Un estudiante de secundaria de Estrasburgo de tan sólo quince años, Neil Ibata, ya es co-autor de un estudio publicado esta semana en la portada de la prestigiada revista científica británica Nature.

Neil Ibata, estudiante francés de secundaria e hijo de un astrofísico en el Observatorio de Estrasburgo. (Reuters/ Jean-Marc Loos)

“El autor principal de la publicación, Rodrigo Ibata llevó a su hijo Neil al Observatorio Astronómico de Estrasburgo, donde trabaja en un estudio sobre el lenguaje de programación Python, usado para los modelos de este estudio” sobre la evolución de las galaxias alrededor de Andrómeda, dijo el Centro Nacional de Investigación Científica (CNRS, por sus siglas en francés) en un comunicado.

Neil, estudiante del primer curso de ciencias en el Liceo Internacional Pontonniers de Estrasburgo, trabajó en el proyecto de su padre.

“Fue el primero en demostrar la rotación de un círculo de galaxias enanas alrededor de Andrómeda”, subrayó el CNRS.

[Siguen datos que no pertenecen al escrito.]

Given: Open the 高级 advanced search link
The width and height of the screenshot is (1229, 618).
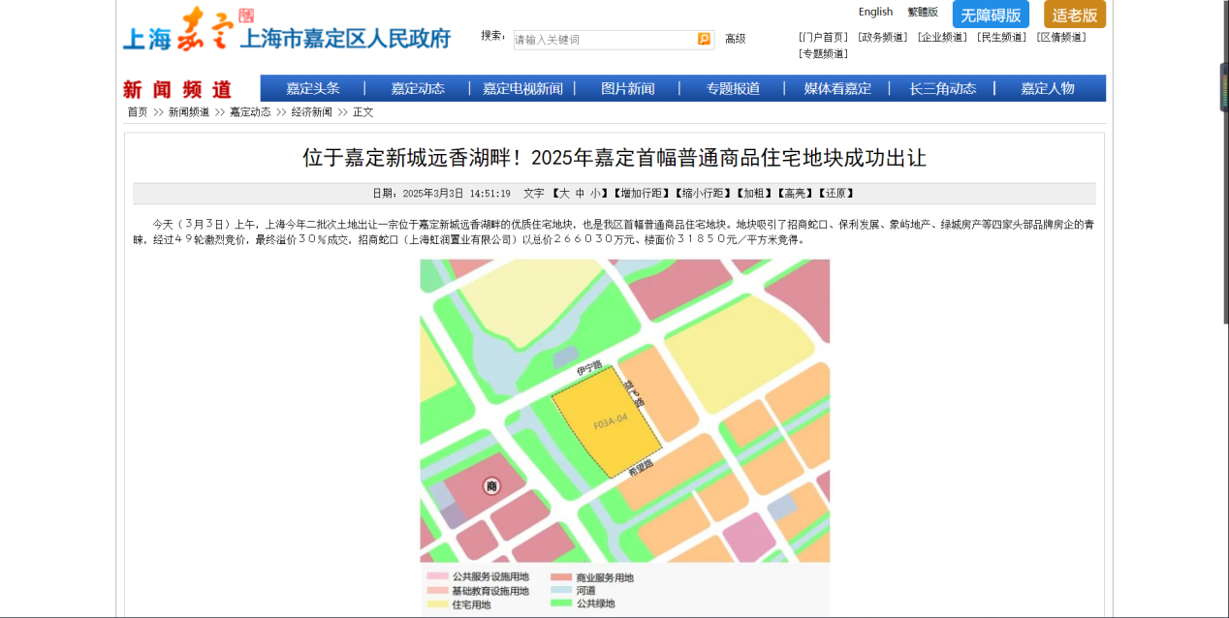Looking at the screenshot, I should coord(736,39).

Por su participación en el descubrimiento, Neil Ibata tuvo el privilegio de ver su nombre aparecer junto al de su padre y los de quince astrónomos y físicos de varios países europeos, de Australia, Canadá y los Estados Unidos.

“Jugué con los datos que el equipo de mi padre había medido, es decir la distancia y la velocidad de estas galaxias enanas”, dijo el estudiante a la radio regional France Bleu Alsace.

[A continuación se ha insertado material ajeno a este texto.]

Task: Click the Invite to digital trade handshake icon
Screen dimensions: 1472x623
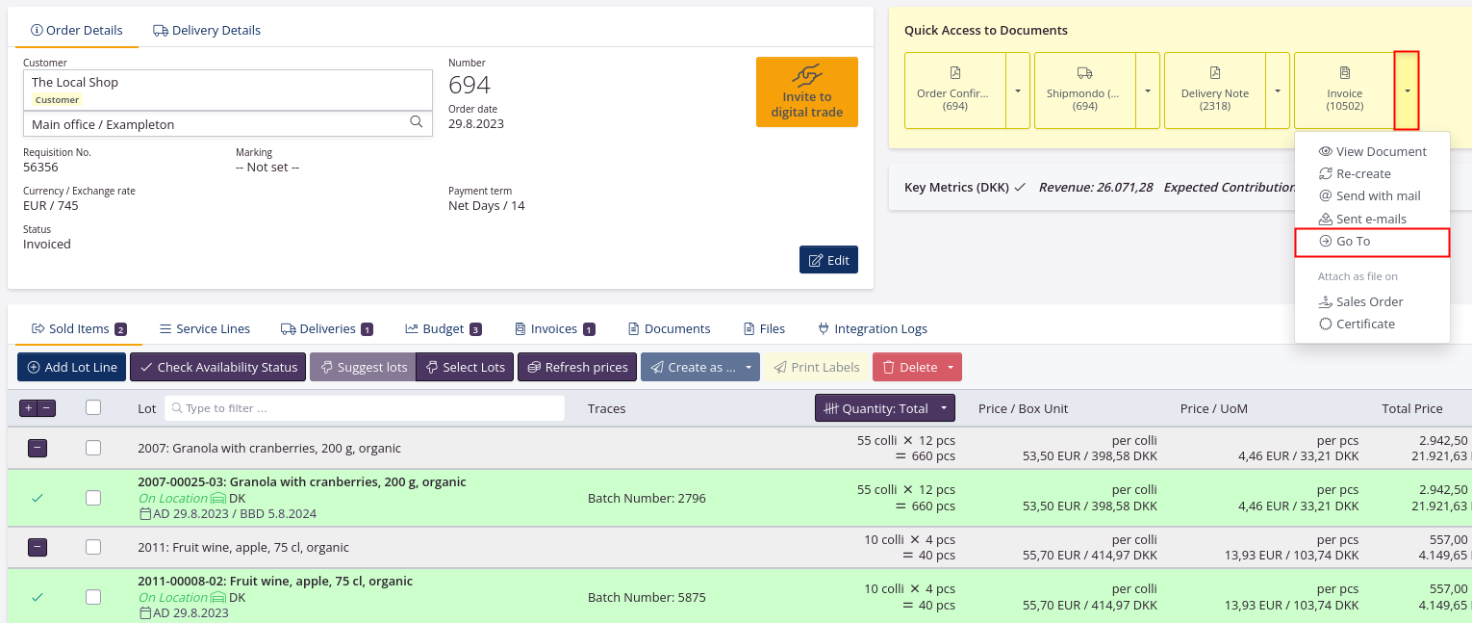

“Mi padre comenzó a enseñarme matemáticas y física cuando tenía cinco o seis años, y siempre me han fascinado”, dijo el adolescente, que confía en encontrar interés particular cuando encuentre dificultades en sus trabajos científicos.

Por su parte, el orgulloso papá cuenta que su hijo, a la edad de 12 años, “ya había pasado toda una semana trabajando en el modelo de los sistemas estelares.”

Su nombre en Nature, “lo llevó a la cima”, observó. “Espero que pueda repetir el mismo éxito más tarde… estoy seguro de que lo conseguiremos”, añadió.

La presencia de numerosas galaxias enanas alrededor de las grandes galaxias, como la de Andrómeda y nuestra propia Vía Láctea, se conoce desde hace mucho tiempo: Se trata de restos de galaxias más grandes poco a poco devorados por sus voluminosos vecinos, y que los astrónomos imaginaban independientes las unas de las otras, dice el CNRS.

El estudio publicado por padre e hijo y sus colegas revela “que de hecho, alrededor de la galaxia de Andrómeda, la mayoría de ellas se organizan en un gigantesco disco aplanado de más de un millón de años luz de largo, en rotación a su alrededor.”

Un descubrimiento que abre nuevas perspectivas para los astrofísicos y reflexionar algunas de sus teorías de la formación de las galaxias.